Jackie-O Motherfucker - The Magick Fire Music (Ecstatic Peace!)
After the triumphant release of 2000's Fig. 5, the Portland, Oregon collective of artists known as Jackie-O Motherfucker make a very welcome return with the offering of not one, but two extended genre-busting workouts. Liberation is out now on Road Cone, the usual home on compact disc for the band, and is another truly stellar satchel full of huzzing charms, brimming with their patented hayrides into underground jazz, Appalachian improv, and, in a mild twist of plot, a couple of I'll-be-doggone songs. The otherwise disparate sound forms under the guidance of JOMF intimately hold hands and share a milkshake like any good kissing cousins should. Preceding that release by mere weeks is the limited The Magick Fire Music, on Thurston Moore's own Ecstatic Peace! imprint. I'll leave another equally enamored fakejazz cohort to wax lovingly over the very wonderful Liberation CD, for the sheer bulk of sounds and the subtle differences between both albums warrant separate slatherings, and thus I can focus on the inebriating alter-universe Jackie-O Motherfucker weaves across The Magick Fire Music's two slabs of vinyl.
Crudely packaged in a simple white sleeve with a sticker unceremoniously announcing the voodoo hiding within, The Magick Fire Music is further adorned with duct tape along the length of the opening, in an almost implied attempt to keep the goods securely locked in using the most resourceful means possible. Resourcefulness is at the core of JOMF, but in a different sort of manner than the usual making-do with the few implements readily available. JOMF are made up of 12 musicians running amok over various guitars, saxophones, Jews harps, turntables, banjos and pump organs... to give just a mere cross-section of their arsenal. But JOMF never clutter the air with sonic goo just because they can; they use subtle interplay to dictate the mood and the direction, with feet planted in both camps of 60's jazz and Folkways regional music... American and Americana. The Magick Fire Music slowly oozes with an immersion of those predominant perspectives, but setting this double platter apart is the effortless cross-pollinating with other textures under a languid liquidity of movement. Resourcefully dipping into a variety of spices with an eye on equal dispersion, the degree of restraint for the greater meal plan serves up a fabulously complex yet accommodating dish the whole commune can dine on.
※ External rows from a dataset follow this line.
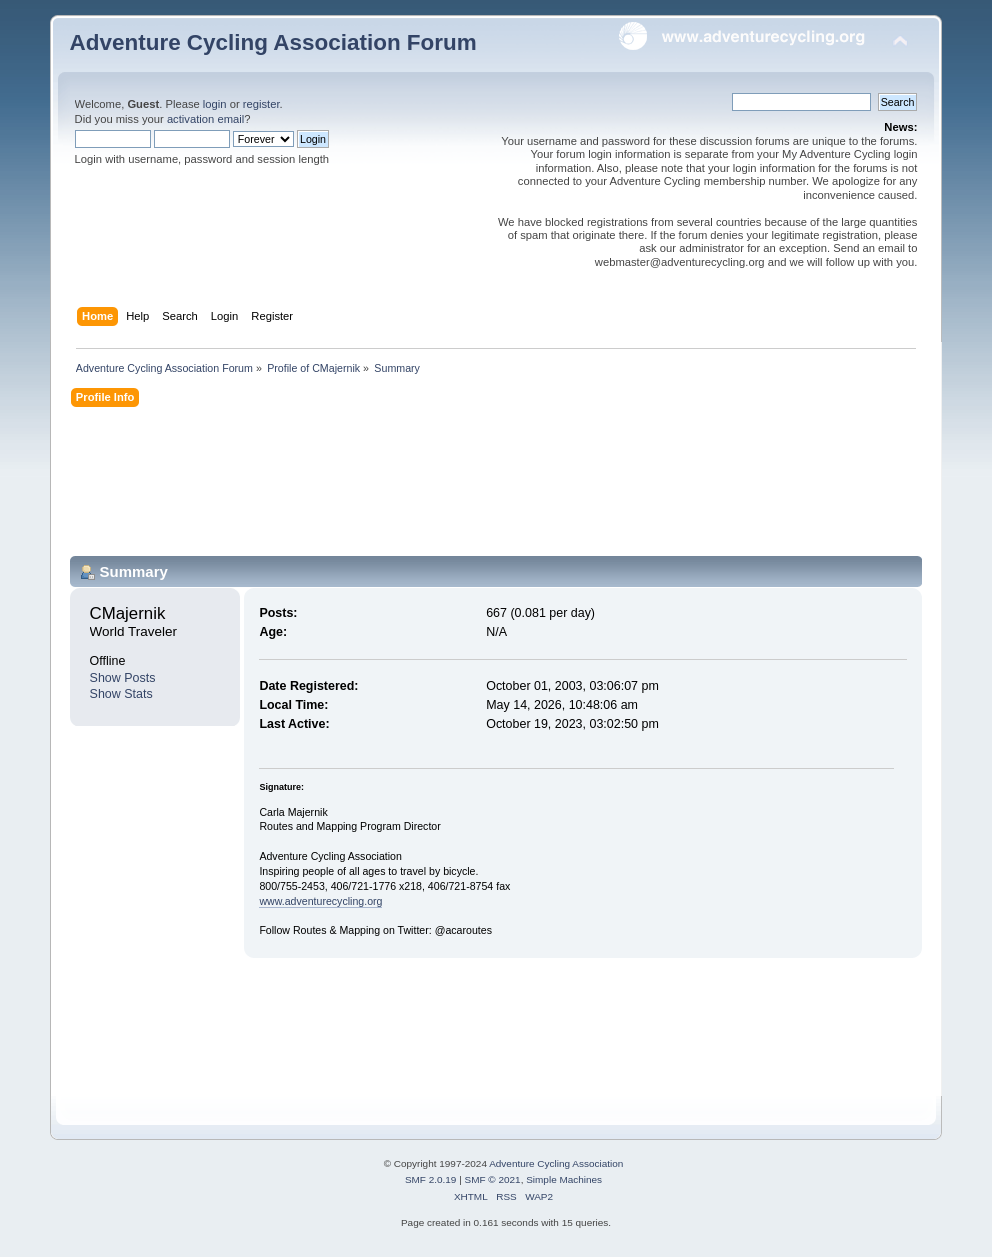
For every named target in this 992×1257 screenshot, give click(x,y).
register (261, 104)
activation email (205, 119)
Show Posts (123, 678)
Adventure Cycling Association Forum (273, 42)
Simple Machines (564, 1179)
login (215, 104)
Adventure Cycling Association (556, 1163)
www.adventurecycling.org (320, 901)
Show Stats (121, 694)
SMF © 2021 (493, 1179)
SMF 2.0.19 (431, 1179)
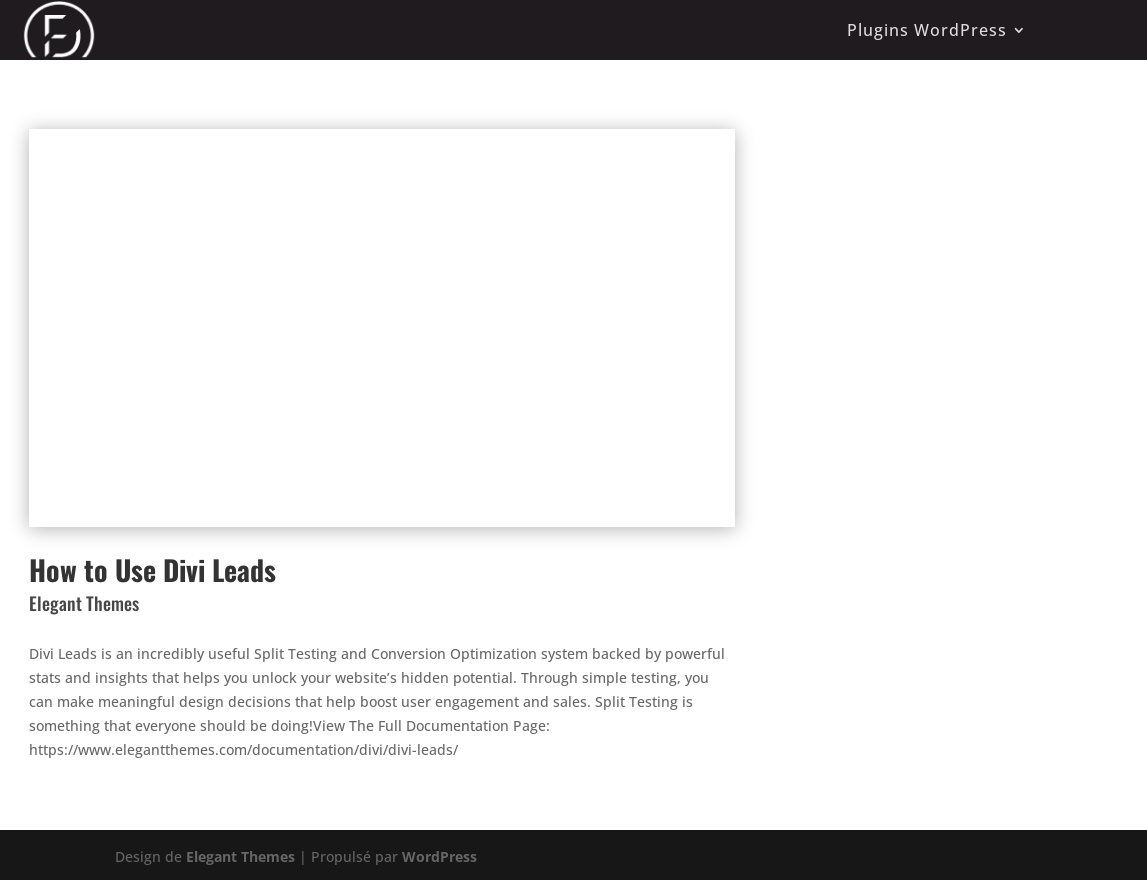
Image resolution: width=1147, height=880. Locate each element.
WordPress (439, 856)
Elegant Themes (240, 856)
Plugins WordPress (927, 30)
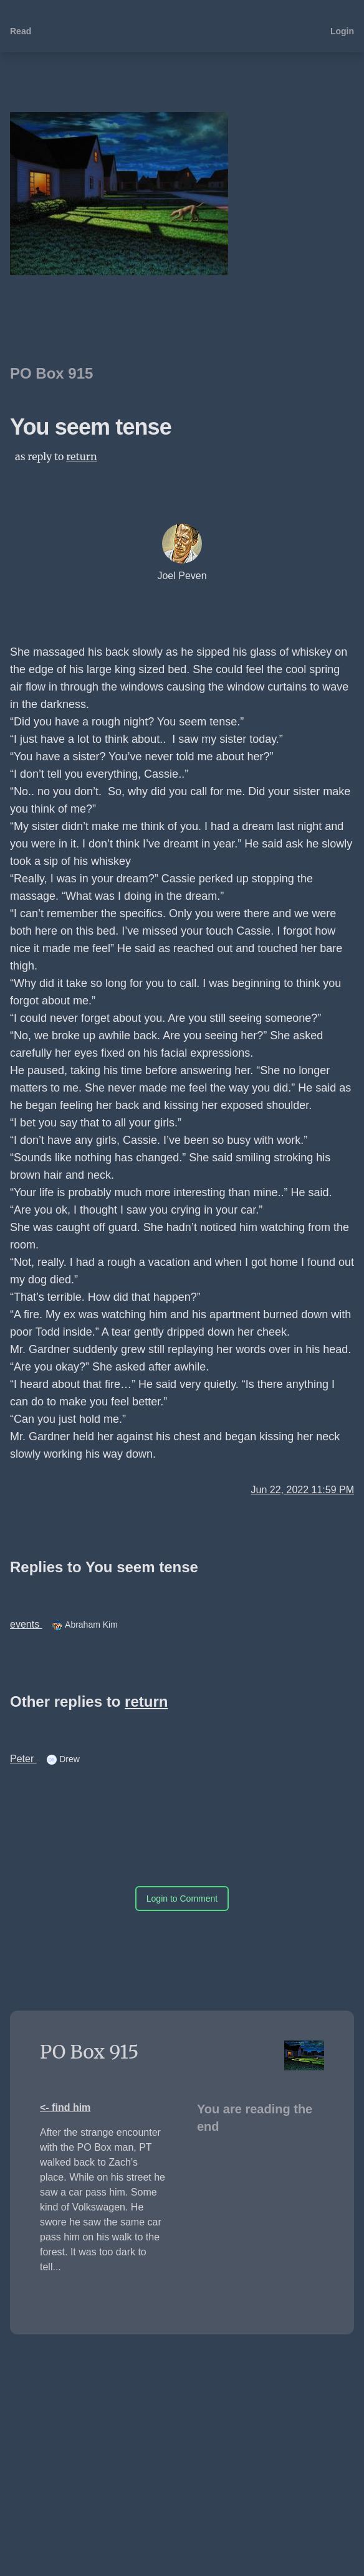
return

Side 1 hits some oddly psychedelic grooves in which some of the more peripheral displays of the JOMF sound find a nice lock. "Extension" saunters into the ether with a minimal drum machine pulse padding some interweaving field recordings and hushed vocal samples, only to find some Papa M-type guitar melancholy to set the wind steadily beneath the sails; "Bone Saw" finds a Jew's harp twanging across a quietly plodding rhythm, filtering in some turntable scratching from the room next door. Side 2 hits a majestic and cinematic soundwash with some high-lonesome guitar caressing. "The Cage" swoons with placid Southwestern desert guitar riffs, as if Giant Sand entered the Roadhouse in Twin Peaks and picked up the late night second set for the evening. It's magnificently beautiful. "2nd Ave 2 AM" keeps near the moody pace but in a loose and fractured structure, like early ESP-Records icons The Godz and Holy Modal Rounders taking codeine, summoning Ayler once or twice, and lifting phrases from The Good, The Bad, and The Ugly. Building it all into a shimmering crescendo keeps the brain chemicals flowing nicely. Over the course of sides 3 & 4, JOMF clock in with some more glacially building psychedelic improvisations ("Jugband 2000," "Lost Stone"), but hit some nice winsome structure with more David Pajo-esque guitar based songs like "Quaker" and "Black Squirrels"--the latter degenerating into some good old rock feedback meltdown. By the end you realize you've hit multiple points along the music map, and you may have been able to chart your travels if the map hadn't been discarded at the last truckstop. But that's part of hitting the road with Jackie-O Motherfucker. The serene vistas and barren landscape viewed through The Magick Fire Music's lens is a vibrant journey along remote old highways, instinct leading the way. Get them while you can; The Magick Fire Music is a limited pressing of 400.